O erro, por exemplo, afetou a imagem do Brasil no exterior: jornais e revistas das maiores economias do planeta repercutiram a informação, que ficou tachada como símbolo do grande machismo da sociedade brasileira.
A presidente Dilma Rousseff se manifestou no Twitter, dizendo que a “pesquisa do Ipea mostrou que a sociedade brasileira ainda tem muito o que avançar no combate à violência contra a mulher".
Já a jornalista Nana Queiroz, de Brasília, começou a campanha #naomereçoserestuprada, em que mulheres tiraram fotos, normalmente tampando os seios, com a frase titulo do movimento. Foram milhares de adesões nas redes sociais.
Veja a nota do Ipea na íntegra:
"Vimos a público pedir desculpas e corrigir dois erros nos resultados de nossa pesquisa Tolerância social à violência contra as mulheres, divulgada em 27/03/2014. O erro relevante foi causado pela troca dos gráficos relativos aos percentuais das respostas às frases Mulher que é agredida e continua com o parceiro gosta de apanhar e Mulheres que usam roupas que mostram o corpo merecem ser atacadas. Entre os 3.810 entrevistados, os percentuais corretos destas duas questões são os seguintes:
Mulher que é agredida e continua com o parceiro gosta de apanhar (Em %)
Discorda totalmente | Discorda parcialmente | Neutro | Concorda parcialmente | Concorda totalmente |
---|---|---|---|---|
24 | 8,4 | 1,9 | 22,4 | 42,7 |
Mulheres que usam roupas que mostram o corpo merecem ser atacadas (Em %)
Discorda totalmente | Discorda parcialmente | Neutro | Concorda parcialmente | Concorda totalmente |
---|---|---|---|---|
58,4 | 11,6 | 3,4 | 12,8 | 13,2 |
Corrigida a troca, constata-se que a concordância parcial ou total foi bem maior com a primeira frase (65%) e bem menor com a segunda (26%). Com a inversão de resultados entre as duas questões, relatamos equivocadamente, na semana passada, resultados extremos para a concordância com a segunda frase, que, justamente por seu valor inesperado, recebeu maior destaque nos meios de comunicação e motivou amplas manifestações e debates na sociedade ao longo dos últimos dias.
O outro par de questões cujos resultados foram invertidos refere-se a frases de sentido mais próximo, com percentuais de concordância mais semelhantes e que não geraram tanta surpresa, nem tiveram a mesma repercussão. Desfeita a troca, os resultados corretos são os que seguem. Apresentados à frase O que acontece com o casal em casa não interessa aos outros, 13,1% dos entrevistados discordaram totalmente, 5,9% discordaram parcialmente, 1,9% ficou neutro (não concordou nem discordou), 31,5% concordaram parcialmente e 47,2% concordaram totalmente. Diante da sentença Em briga de marido e mulher, não se mete a colher, 11,1% discordaram totalmente, 5,3% discordaram parcialmente, 1,4% ficaram neutros, 23,5% concordaram parcialmente e 58,4% concordaram totalmente.

→ Conteúdo dos dados:

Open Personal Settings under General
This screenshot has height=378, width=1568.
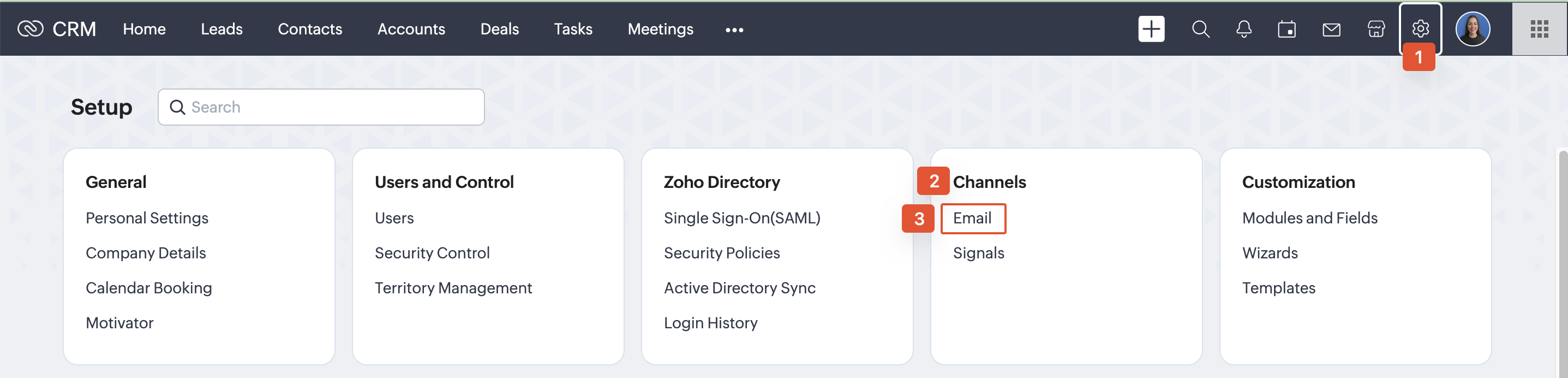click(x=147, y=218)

--

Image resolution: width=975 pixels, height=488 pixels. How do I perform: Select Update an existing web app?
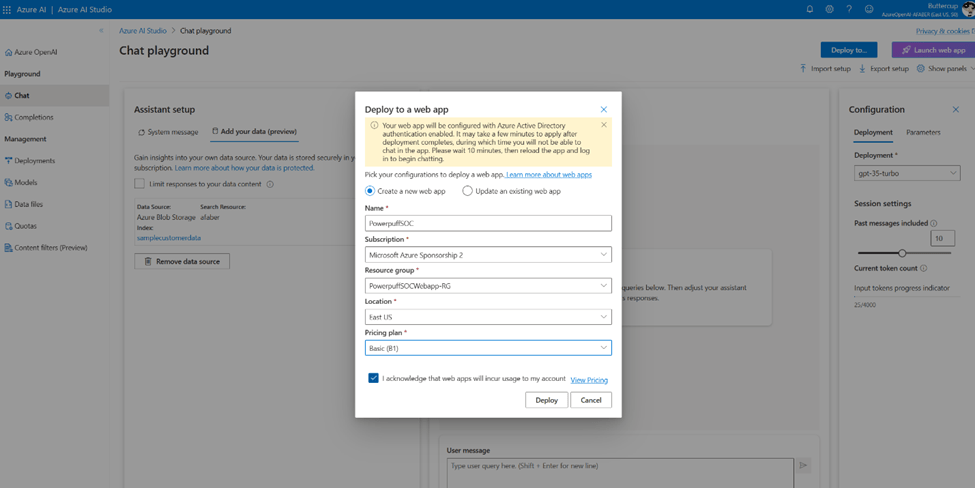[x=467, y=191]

→ A tarefa: Transcreva do texto sobre a nota do Ipea tudo o que vai desde "A presidente Dilma" até "nas redes sociais.". As linhas acima não têm nenhuma relação com isto.

→ Resposta:
A presidente Dilma Rousseff se manifestou no Twitter, dizendo que a “pesquisa do Ipea mostrou que a sociedade brasileira ainda tem muito o que avançar no combate à violência contra a mulher".
Já a jornalista Nana Queiroz, de Brasília, começou a campanha #naomereçoserestuprada, em que mulheres tiraram fotos, normalmente tampando os seios, com a frase titulo do movimento. Foram milhares de adesões nas redes sociais.